**TASK TO CARRY OUT:** Can you reproduce the entries verbatim, starting with the line that contains "Masa (52, 557)" and going on through the final line of the entries?

**DATA RECORDS:**
>> Start

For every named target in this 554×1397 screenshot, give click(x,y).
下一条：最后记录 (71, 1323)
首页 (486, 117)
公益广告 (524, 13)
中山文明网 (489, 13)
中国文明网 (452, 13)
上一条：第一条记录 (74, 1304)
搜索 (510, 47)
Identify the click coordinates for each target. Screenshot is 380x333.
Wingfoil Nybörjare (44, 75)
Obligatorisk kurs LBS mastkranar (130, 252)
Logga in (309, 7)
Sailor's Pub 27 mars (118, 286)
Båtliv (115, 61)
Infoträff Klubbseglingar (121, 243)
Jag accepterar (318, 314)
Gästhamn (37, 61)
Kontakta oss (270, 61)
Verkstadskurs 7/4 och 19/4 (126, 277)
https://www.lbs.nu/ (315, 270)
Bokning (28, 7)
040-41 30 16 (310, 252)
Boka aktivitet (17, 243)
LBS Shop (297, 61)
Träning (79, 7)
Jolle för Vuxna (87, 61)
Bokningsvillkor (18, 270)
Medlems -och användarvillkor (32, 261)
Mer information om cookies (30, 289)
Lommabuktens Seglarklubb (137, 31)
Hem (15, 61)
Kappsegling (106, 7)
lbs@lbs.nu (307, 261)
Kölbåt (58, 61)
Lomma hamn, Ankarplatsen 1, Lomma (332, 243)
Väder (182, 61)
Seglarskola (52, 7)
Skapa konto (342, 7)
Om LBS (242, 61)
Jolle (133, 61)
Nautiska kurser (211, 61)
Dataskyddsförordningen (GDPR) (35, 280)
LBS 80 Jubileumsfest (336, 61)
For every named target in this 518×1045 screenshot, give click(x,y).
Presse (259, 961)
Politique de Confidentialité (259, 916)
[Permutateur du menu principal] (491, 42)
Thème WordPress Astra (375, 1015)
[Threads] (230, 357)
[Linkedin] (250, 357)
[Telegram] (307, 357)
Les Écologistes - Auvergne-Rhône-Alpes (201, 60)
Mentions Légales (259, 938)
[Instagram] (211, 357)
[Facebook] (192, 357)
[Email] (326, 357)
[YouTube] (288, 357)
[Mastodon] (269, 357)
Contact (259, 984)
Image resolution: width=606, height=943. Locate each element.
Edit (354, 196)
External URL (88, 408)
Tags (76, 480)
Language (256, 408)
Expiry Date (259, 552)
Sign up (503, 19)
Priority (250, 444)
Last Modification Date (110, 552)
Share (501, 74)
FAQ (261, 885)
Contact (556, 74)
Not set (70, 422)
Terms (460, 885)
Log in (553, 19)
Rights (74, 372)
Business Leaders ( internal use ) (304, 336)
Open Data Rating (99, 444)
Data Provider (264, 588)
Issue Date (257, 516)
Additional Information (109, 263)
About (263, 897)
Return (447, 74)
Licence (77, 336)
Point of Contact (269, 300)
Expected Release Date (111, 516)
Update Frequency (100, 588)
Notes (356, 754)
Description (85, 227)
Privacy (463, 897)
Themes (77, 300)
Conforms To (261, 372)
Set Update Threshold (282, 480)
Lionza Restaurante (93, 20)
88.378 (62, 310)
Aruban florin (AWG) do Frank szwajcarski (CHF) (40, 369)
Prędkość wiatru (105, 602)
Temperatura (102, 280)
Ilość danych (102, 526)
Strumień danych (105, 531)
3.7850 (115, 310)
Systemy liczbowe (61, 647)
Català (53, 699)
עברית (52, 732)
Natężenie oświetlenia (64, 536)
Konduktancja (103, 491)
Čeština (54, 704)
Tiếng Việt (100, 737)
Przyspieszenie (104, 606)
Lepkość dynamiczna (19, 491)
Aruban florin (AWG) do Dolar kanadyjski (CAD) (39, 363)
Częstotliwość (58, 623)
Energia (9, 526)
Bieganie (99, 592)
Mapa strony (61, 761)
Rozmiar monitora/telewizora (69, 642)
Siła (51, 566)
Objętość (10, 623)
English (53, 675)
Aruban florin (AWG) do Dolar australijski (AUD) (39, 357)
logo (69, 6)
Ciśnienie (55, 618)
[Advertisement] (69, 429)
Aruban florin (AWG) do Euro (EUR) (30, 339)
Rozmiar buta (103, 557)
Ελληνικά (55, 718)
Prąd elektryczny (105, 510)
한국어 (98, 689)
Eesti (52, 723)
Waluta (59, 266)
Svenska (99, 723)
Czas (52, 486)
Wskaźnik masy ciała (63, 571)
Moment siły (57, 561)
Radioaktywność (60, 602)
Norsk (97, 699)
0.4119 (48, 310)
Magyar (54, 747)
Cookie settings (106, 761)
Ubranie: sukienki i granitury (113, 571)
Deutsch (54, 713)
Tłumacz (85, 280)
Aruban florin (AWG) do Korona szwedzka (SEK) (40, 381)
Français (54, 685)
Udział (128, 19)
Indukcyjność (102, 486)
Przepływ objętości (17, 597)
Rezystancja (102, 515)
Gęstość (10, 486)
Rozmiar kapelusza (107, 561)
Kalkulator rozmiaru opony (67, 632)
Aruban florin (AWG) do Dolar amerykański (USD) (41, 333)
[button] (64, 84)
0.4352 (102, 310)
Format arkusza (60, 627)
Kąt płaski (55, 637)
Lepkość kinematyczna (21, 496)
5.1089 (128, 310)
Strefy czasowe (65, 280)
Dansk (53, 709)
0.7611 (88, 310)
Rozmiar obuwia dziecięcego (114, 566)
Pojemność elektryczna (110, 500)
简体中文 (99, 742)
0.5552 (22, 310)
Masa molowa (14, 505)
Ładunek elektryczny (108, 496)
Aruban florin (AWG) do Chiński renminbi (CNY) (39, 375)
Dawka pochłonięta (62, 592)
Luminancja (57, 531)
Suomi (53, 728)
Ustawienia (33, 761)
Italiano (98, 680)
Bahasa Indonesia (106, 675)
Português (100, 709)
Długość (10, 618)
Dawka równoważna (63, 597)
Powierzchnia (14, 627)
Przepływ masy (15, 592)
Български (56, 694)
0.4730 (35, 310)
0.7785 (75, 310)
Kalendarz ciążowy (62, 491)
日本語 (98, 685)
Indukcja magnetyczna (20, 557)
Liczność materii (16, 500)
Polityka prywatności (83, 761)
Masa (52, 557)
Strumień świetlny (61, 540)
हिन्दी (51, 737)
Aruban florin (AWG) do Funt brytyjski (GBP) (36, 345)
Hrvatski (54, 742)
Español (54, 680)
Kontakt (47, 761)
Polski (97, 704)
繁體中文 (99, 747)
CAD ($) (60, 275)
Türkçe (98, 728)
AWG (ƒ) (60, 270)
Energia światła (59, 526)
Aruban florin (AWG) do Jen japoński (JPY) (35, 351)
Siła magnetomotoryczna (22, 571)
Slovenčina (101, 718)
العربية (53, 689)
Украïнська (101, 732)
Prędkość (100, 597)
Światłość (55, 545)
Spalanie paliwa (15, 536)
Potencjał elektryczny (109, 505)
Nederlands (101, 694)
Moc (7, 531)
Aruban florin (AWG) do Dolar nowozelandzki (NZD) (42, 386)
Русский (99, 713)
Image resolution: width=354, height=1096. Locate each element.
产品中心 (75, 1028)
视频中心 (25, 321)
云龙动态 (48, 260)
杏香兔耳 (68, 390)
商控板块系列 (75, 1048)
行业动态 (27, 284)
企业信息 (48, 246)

>> End

**CORRECT RESPONSE:**
Masa (52, 557)
Strumień świetlny (61, 540)
हिन्दी (51, 737)
Aruban florin (AWG) do Funt brytyjski (GBP) (36, 345)
Hrvatski (54, 742)
Español (54, 680)
Kontakt (47, 761)
Polski (97, 704)
繁體中文 (99, 747)
CAD ($) (60, 275)
Türkçe (98, 728)
AWG (ƒ) (60, 270)
Energia światła (59, 526)
Aruban florin (AWG) do Jen japoński (JPY) (35, 351)
Siła magnetomotoryczna (22, 571)
Slovenčina (101, 718)
العربية (53, 689)
Украïнська (101, 732)
Prędkość (100, 597)
Światłość (55, 545)
Spalanie paliwa (15, 536)
Potencjał elektryczny (109, 505)
Nederlands (101, 694)
Moc (7, 531)
Aruban florin (AWG) do Dolar nowozelandzki (NZD) (42, 386)
Русский (99, 713)
Image resolution: width=354, height=1096. Locate each element.
产品中心 (75, 1028)
视频中心 (25, 321)
云龙动态 (48, 260)
杏香兔耳 (68, 390)
商控板块系列 (75, 1048)
行业动态 (27, 284)
企业信息 (48, 246)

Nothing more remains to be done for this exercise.